**Directive**
Reproduce each of the following items word for word.

**Extracted entries**
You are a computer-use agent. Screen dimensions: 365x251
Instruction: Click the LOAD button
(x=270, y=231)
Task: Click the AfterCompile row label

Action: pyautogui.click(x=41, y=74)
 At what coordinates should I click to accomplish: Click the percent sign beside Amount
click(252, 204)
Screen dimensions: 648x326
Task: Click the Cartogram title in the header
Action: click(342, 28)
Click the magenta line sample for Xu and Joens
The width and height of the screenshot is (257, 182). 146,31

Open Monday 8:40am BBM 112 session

**The reply**
You are a computer-use agent. Screen dimensions: 365x251
Instruction: Click the LOAD button
(x=270, y=231)
Task: Click the AfterCompile row label

Action: pyautogui.click(x=41, y=74)
 At what coordinates should I click to accomplish: Click the percent sign beside Amount
click(252, 204)
Screen dimensions: 648x326
Task: Click the Cartogram title in the header
Action: click(342, 28)
Click the magenta line sample for Xu and Joens
The width and height of the screenshot is (257, 182). 146,31

Open Monday 8:40am BBM 112 session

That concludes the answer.